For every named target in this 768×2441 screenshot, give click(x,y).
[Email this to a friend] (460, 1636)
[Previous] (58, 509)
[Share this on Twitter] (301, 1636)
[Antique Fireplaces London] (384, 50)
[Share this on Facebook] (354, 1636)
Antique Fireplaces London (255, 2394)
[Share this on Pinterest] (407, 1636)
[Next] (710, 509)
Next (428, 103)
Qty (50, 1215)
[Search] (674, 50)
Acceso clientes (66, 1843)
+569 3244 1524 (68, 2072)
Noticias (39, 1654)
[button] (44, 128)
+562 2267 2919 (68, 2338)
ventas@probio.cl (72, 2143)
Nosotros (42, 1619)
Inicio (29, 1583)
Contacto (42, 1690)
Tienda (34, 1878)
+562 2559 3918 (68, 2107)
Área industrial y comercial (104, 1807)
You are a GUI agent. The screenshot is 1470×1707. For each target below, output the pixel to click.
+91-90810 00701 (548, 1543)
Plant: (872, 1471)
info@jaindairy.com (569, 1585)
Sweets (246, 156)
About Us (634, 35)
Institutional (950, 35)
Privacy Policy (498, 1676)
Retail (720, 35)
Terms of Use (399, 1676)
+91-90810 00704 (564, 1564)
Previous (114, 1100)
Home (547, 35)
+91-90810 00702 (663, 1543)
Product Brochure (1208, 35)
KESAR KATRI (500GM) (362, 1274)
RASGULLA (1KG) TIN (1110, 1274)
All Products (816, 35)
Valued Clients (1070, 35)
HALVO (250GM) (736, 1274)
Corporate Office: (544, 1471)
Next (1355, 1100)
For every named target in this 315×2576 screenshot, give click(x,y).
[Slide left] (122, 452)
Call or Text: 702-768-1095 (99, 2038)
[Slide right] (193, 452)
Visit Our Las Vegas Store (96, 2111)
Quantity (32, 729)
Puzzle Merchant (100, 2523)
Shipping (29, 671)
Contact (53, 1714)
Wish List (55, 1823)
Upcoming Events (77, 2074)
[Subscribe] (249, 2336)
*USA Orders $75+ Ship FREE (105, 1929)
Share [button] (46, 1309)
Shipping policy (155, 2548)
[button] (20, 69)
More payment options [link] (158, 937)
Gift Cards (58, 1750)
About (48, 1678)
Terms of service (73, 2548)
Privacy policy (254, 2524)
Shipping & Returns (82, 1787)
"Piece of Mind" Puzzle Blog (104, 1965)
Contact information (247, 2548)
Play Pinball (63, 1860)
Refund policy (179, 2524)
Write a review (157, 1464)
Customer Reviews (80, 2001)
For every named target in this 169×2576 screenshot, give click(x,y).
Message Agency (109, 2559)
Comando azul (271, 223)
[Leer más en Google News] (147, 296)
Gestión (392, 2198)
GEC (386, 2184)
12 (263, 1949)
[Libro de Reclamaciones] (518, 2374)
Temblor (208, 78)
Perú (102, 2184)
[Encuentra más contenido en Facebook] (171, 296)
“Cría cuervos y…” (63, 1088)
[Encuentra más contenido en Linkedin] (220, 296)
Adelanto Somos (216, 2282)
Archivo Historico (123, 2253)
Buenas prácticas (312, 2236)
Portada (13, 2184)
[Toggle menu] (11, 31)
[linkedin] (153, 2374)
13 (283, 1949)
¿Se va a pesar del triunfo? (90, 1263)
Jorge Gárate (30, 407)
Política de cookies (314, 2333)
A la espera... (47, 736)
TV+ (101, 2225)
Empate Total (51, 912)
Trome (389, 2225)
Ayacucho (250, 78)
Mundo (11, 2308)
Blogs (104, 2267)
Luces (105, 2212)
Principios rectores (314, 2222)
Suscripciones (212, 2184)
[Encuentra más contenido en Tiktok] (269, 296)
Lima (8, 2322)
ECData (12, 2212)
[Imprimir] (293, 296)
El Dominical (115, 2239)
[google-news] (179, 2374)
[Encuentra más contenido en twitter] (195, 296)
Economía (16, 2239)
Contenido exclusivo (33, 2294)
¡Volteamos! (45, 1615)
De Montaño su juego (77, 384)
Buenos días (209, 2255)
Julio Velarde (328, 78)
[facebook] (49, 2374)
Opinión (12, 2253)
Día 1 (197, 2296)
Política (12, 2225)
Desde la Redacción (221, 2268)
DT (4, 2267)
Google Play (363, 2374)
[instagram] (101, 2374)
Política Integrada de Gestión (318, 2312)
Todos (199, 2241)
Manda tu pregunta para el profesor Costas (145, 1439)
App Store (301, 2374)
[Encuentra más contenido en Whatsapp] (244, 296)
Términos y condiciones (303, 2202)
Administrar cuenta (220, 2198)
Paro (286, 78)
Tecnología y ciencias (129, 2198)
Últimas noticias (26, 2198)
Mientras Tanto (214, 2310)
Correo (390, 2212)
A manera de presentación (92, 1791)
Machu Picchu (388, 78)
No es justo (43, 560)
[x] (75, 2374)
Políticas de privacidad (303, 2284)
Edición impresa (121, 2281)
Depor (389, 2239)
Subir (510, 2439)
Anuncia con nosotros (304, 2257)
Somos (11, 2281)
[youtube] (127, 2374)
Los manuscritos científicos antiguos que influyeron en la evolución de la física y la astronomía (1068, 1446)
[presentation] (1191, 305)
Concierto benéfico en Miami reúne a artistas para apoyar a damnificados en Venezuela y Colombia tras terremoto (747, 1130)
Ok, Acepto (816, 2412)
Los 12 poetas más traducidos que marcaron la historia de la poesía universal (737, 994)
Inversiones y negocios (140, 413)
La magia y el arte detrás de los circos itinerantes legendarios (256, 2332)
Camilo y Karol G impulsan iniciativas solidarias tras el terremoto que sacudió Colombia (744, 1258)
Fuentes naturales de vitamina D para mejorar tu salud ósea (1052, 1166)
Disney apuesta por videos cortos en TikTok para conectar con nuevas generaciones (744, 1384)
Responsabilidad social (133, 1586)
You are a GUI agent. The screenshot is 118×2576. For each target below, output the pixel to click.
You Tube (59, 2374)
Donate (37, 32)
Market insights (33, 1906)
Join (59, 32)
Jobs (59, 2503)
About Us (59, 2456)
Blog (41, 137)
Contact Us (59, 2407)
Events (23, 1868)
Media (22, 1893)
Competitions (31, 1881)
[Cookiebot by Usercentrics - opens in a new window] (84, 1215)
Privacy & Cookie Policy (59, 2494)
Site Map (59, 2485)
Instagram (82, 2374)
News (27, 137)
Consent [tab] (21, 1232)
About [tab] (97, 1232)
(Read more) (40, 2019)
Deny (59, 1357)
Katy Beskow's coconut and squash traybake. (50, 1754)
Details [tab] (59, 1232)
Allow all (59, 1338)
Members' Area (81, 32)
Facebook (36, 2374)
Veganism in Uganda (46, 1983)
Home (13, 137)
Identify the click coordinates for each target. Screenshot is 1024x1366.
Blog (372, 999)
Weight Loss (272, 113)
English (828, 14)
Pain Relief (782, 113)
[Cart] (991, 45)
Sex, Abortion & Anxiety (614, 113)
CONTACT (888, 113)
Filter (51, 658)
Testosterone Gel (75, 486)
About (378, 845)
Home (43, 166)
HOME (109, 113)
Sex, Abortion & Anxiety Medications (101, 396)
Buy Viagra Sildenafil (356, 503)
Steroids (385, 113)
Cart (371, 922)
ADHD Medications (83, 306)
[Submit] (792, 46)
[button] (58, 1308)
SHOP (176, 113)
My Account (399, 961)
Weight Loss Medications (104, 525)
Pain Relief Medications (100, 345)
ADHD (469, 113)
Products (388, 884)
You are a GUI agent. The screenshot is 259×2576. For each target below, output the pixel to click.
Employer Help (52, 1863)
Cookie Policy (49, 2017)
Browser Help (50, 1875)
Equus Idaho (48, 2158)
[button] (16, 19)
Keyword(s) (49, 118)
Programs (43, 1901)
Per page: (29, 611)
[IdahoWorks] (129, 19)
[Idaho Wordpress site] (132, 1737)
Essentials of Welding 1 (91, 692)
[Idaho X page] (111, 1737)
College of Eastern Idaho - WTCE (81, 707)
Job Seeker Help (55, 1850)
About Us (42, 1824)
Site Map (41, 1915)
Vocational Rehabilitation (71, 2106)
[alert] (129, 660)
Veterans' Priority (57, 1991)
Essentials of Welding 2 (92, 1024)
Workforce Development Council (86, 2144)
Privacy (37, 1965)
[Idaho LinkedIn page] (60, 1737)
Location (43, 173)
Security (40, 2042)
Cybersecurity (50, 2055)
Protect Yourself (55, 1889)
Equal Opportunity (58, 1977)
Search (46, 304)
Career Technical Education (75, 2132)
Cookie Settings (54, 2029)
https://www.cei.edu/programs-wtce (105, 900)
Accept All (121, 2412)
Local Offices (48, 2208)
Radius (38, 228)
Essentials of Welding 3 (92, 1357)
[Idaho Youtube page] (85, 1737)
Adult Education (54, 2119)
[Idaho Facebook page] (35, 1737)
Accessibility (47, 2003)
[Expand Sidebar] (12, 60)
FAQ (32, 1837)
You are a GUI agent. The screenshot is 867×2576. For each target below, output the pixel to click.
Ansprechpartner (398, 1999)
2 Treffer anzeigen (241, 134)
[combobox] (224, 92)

──────

* _WORK TO COMPLETE_: Set down exactly the lines from the start of the records to the line with "Área industrial y comercial (104, 1807)". Include that line, and add nothing more.

* _EXERCISE OUTPUT_:
For every named target in this 768×2441 screenshot, give click(x,y).
[Email this to a friend] (460, 1636)
[Previous] (58, 509)
[Share this on Twitter] (301, 1636)
[Antique Fireplaces London] (384, 50)
[Share this on Facebook] (354, 1636)
Antique Fireplaces London (255, 2394)
[Share this on Pinterest] (407, 1636)
[Next] (710, 509)
Next (428, 103)
Qty (50, 1215)
[Search] (674, 50)
Acceso clientes (66, 1843)
+569 3244 1524 (68, 2072)
Noticias (39, 1654)
[button] (44, 128)
+562 2267 2919 (68, 2338)
ventas@probio.cl (72, 2143)
Nosotros (42, 1619)
Inicio (29, 1583)
Contacto (42, 1690)
Tienda (34, 1878)
+562 2559 3918 (68, 2107)
Área industrial y comercial (104, 1807)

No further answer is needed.